Movie Review #724


Directed by Kevin Smith. Written by Kevin Smith. Produced by Scott Mosier and Kevin Smith for Miramax Films, presented by View Askew Productions. Starring Brian O’Halloran, Jeff Anderson, Marilyn Ghigliotti, Lisa Spoonauer, Jason Mewes, and Kevin Smith. Premiered at Sundance Film Festival in January 1994. Distributed by Miramax Films, 20th Century Fox Home Entertainment, New Vision Films, and UPLINK Company in limited release on October 19, 1994. Rated R on appeal: extensive use of extremely explicit sex-related dialogue. Runs 92 minutes. Alternate versions run 87 minutes and 102 minutes.

Cinemaniac Reviews three and a half stars

There’s a thing I really love about movies, more than just about anything, and that’s dialogue. Come on, admit it: when a movie is well-written, it’s a really good movie. Am I right or am I right? “Clerks.” succeeds immensely thanks to Kevin Smith’s dialogue. The movie’s filled with it, and seriously, the man’s a wordsmith. Everything from the VHS order scene to the Return of the Jedi debate to the very last, surprisingly philosophical scene is pure gold. Smith is technically an amateur, and I guess it shows in how silly this movie really is. But essentially, he’s representing the zeitgeist of the ’90s youth culture with every move he makes.

“Clerks.” was shot on a very modest budget of $27,575. The black and white you see was pretty much forced, but Kevin Smith and the gang make their way around this by delivering conversation as melodrama. It’s in the costume of a fifties movie, get it? It’s surprisingly how effectively the pack pulls this off, because you don’t need to look very closely to figure out that this isn’t a fifties movie. It’s more nineties than any other low-budget nineties movie, with its shaky camera, punk rock soundtrack, and foul mouthed characters.
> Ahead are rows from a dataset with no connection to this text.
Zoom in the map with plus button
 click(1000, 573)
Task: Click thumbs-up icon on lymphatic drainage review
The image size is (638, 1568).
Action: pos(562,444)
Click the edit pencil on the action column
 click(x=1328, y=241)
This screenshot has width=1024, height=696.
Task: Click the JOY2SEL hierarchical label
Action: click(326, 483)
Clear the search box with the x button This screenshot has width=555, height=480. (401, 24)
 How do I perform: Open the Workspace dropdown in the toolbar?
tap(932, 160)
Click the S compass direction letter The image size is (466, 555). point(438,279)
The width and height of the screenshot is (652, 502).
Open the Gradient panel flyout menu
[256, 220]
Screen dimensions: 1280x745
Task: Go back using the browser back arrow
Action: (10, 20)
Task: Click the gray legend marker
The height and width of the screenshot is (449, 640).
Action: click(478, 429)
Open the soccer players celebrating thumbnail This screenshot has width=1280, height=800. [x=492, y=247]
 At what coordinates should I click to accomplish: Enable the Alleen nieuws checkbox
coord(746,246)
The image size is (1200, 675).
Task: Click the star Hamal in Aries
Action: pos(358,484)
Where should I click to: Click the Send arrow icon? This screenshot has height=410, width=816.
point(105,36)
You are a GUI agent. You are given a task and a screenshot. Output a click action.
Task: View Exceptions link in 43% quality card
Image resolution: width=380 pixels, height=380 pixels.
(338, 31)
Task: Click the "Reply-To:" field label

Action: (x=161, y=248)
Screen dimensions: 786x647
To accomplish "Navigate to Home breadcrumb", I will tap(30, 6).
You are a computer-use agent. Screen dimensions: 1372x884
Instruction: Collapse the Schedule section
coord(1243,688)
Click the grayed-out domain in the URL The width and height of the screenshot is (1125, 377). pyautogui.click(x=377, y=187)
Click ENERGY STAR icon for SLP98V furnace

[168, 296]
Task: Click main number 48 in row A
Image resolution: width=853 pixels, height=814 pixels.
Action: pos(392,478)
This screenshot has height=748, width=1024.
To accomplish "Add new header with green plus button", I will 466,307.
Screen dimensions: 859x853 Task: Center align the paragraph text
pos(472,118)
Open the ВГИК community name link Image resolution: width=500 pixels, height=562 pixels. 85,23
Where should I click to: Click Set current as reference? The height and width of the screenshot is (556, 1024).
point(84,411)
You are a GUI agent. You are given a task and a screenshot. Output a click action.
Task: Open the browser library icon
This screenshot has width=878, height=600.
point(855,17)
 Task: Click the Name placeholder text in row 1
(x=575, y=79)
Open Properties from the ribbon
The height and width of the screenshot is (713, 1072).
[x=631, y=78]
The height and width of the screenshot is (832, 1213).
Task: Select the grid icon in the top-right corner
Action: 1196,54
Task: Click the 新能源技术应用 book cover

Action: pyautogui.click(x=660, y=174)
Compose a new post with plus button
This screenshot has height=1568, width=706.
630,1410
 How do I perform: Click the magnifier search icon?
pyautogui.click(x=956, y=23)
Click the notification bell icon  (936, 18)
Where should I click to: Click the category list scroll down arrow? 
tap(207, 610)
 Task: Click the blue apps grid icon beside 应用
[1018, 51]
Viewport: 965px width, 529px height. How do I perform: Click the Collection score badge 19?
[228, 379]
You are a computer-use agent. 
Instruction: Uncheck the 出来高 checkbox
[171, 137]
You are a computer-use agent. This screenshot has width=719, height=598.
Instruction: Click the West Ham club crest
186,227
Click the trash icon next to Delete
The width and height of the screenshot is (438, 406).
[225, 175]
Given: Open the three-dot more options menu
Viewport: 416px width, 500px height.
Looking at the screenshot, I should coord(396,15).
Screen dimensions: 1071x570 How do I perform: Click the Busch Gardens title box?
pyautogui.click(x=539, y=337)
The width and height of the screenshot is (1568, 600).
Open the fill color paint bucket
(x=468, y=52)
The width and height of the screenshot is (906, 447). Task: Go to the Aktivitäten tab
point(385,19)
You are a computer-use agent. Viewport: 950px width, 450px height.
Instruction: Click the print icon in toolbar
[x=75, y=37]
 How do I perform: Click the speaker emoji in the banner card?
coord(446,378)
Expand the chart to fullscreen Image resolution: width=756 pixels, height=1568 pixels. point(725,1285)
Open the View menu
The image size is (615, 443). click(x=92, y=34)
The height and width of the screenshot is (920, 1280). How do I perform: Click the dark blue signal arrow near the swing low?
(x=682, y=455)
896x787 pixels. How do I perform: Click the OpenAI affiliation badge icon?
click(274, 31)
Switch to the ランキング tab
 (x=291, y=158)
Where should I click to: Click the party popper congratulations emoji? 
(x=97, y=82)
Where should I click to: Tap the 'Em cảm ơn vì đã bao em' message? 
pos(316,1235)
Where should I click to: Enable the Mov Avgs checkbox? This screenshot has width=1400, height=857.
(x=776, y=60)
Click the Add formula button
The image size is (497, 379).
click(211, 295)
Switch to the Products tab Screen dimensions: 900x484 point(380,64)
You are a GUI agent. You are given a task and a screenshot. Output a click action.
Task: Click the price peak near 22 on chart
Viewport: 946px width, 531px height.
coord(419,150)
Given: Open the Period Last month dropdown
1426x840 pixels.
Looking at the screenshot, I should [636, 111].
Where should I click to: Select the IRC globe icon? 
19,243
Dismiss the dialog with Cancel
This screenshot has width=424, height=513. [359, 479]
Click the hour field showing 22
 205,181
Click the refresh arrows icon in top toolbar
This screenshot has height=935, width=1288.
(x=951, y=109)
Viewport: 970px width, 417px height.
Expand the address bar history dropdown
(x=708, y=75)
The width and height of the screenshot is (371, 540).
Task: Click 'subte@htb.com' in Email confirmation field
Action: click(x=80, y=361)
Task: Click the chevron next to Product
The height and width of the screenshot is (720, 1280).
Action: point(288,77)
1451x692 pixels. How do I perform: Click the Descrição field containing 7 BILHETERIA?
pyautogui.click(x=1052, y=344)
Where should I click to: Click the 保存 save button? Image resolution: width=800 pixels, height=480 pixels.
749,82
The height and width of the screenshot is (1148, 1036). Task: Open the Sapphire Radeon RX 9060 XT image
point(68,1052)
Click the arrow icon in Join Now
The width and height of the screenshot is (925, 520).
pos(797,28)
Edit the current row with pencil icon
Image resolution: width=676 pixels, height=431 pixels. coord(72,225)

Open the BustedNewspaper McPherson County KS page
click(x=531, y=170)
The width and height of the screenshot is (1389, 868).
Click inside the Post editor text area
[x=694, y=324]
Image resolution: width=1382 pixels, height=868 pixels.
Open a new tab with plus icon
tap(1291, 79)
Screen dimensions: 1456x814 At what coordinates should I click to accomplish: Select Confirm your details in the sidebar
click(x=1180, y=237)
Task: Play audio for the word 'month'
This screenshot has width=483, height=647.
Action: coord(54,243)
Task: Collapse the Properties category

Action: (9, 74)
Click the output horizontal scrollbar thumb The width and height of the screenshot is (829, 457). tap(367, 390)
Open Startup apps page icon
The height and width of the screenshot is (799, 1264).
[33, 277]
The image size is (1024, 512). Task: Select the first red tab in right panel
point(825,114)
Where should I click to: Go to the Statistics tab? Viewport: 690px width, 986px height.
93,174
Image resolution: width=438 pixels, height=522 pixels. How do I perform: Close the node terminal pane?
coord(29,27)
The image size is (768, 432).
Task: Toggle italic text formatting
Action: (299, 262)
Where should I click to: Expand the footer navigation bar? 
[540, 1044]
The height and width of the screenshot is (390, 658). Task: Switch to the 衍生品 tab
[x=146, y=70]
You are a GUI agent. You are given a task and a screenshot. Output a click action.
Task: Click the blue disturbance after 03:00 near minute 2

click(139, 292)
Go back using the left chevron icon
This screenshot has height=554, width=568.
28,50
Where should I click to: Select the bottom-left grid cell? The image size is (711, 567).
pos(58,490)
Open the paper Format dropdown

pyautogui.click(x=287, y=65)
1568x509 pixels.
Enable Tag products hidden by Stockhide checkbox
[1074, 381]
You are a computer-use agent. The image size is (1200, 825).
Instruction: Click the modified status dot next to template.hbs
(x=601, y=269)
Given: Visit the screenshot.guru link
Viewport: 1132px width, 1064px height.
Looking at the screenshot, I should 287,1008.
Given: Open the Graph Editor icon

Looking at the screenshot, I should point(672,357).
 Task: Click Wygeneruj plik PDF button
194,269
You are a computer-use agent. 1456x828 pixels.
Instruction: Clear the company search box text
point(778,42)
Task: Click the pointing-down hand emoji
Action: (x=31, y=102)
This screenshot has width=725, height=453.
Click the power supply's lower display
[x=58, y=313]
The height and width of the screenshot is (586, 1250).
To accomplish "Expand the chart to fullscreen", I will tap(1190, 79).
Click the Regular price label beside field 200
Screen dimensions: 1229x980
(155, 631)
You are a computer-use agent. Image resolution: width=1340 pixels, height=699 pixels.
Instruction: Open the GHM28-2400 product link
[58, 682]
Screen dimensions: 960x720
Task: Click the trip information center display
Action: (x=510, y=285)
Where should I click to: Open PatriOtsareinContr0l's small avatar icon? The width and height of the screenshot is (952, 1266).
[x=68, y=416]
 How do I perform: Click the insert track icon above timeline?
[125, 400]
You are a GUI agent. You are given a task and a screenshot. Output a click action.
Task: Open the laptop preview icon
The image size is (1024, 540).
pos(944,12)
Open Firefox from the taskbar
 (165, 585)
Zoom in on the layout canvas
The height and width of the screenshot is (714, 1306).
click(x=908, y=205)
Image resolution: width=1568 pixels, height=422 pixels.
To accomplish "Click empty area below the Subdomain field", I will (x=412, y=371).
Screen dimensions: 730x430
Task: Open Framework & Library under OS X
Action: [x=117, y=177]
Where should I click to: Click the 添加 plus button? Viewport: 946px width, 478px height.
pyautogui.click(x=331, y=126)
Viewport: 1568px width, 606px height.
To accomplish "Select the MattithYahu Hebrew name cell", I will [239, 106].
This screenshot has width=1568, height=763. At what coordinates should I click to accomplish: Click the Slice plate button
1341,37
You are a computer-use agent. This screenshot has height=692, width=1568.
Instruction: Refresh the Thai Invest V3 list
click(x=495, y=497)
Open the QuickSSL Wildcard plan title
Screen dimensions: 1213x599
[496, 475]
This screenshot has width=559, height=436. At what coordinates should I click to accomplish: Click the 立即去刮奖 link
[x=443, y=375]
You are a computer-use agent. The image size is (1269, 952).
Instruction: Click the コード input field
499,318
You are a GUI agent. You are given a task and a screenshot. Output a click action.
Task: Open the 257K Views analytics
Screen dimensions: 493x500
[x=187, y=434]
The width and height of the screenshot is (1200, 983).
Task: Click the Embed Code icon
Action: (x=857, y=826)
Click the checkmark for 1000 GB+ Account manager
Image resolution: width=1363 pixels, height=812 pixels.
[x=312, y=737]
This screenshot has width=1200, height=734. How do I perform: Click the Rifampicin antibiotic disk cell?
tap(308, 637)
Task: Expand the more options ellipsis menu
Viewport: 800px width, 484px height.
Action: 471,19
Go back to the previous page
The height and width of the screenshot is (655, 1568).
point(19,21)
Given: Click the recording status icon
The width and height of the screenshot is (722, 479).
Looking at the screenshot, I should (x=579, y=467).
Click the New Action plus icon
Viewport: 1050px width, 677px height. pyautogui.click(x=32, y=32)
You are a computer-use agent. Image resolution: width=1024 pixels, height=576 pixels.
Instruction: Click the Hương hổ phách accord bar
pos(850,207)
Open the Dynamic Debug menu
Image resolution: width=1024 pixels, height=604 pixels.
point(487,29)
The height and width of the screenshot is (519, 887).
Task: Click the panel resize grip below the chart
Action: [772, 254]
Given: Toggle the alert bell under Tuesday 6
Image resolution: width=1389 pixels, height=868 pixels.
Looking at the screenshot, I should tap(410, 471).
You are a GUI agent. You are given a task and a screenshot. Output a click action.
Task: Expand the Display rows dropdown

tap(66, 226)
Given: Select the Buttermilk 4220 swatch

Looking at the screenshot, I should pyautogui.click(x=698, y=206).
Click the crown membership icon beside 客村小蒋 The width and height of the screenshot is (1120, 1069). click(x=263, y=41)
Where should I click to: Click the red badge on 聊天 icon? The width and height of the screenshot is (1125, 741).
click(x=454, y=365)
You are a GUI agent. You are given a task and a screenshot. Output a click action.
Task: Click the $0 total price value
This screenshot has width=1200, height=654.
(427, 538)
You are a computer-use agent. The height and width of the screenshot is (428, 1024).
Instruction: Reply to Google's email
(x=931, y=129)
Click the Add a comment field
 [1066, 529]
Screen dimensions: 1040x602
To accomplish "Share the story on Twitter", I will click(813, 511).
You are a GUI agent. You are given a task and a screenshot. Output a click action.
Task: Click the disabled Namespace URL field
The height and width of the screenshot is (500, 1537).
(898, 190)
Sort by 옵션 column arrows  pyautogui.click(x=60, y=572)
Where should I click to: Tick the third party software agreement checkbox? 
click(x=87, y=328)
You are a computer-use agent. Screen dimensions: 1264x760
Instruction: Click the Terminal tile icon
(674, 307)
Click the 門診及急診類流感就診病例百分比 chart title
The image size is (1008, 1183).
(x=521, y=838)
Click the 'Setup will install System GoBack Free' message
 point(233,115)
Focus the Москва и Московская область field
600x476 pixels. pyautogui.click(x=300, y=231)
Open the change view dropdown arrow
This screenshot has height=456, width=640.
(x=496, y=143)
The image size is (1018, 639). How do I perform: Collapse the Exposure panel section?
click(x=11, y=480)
Everything here is just so hard not to laugh at. (Or laugh with. I’m really not sure which one applies, and it may as well be both.) Considering the plot, the story has more cinematic value than it really deserves. All this really is is a sketch comedy, which, as far as I’m concerned, is the same thing as a 90-minute sitcom. It’s a day in the life film illustrating the misadventures of a convenience store clerk, and at about the midway point, the lack of plot begins to grow obvious. But by the end, the segments seen to tie together in a clean knot. At this point, the film gives its characters not on a philosophical level, demonstrating the most common pathological fear known to mankind; that a single day could be bad enough to destroy the remainder of one’s life. “Clerks.” presents a great load of humor in situations that we can all relate to. If that’s the kind of film we deal with, it’s proof that the micro-budget film isn’t always just an Ed Wood movie rotting in the gaol cells of the public domain.